About this exercise - Exactly the lines from the one that holds "Where should I click to: Open" to the end of the data below: retype these and nothing else.

Collected data entries
=-=-=-=-=

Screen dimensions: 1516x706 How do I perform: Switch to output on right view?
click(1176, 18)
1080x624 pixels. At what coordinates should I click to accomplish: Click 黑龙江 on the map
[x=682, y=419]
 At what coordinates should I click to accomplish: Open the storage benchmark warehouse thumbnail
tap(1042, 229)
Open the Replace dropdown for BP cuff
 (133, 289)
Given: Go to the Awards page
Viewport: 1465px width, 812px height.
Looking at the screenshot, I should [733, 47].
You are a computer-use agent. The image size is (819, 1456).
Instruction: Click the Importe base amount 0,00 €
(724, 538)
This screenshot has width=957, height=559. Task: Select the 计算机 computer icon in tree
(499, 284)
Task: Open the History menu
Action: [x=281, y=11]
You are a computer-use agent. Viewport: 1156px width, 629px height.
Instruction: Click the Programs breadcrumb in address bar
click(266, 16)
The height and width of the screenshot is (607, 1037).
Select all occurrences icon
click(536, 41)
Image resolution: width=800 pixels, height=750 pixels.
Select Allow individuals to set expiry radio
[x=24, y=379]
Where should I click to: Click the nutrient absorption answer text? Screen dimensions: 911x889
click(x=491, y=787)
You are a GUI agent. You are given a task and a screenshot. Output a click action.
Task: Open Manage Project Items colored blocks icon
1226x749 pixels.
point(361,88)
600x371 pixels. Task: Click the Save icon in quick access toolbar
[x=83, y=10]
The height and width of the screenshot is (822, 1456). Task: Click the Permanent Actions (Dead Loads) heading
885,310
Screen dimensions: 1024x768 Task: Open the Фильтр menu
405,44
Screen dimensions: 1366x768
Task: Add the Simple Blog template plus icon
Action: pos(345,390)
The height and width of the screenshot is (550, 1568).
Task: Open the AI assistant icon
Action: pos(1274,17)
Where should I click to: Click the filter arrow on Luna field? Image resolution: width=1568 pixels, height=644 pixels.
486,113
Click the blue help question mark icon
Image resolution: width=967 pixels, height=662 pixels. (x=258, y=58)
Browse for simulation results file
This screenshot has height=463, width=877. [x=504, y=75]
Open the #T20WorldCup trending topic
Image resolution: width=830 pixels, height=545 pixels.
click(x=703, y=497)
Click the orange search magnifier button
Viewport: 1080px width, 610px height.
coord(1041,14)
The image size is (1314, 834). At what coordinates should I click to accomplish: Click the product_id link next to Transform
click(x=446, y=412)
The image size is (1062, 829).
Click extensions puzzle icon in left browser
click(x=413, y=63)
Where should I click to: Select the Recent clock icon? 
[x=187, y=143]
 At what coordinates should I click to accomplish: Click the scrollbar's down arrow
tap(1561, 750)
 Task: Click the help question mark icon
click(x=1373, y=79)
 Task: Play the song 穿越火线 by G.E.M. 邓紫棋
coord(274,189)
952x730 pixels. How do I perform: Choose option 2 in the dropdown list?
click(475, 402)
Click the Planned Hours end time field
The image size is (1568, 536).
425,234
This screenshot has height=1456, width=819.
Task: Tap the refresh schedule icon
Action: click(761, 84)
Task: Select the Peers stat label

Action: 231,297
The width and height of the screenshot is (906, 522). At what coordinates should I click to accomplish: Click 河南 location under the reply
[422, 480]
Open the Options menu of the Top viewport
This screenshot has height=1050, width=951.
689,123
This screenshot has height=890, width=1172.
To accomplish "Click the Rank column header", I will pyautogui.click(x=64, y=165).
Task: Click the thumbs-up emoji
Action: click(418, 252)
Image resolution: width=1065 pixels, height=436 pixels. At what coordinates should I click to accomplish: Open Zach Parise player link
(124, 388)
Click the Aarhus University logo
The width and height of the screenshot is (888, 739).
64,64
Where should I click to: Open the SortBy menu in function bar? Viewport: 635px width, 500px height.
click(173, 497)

=-=-=-=-=

Exercise result -
Where should I click to: Open the SortBy menu in function bar? Viewport: 635px width, 500px height.
click(173, 497)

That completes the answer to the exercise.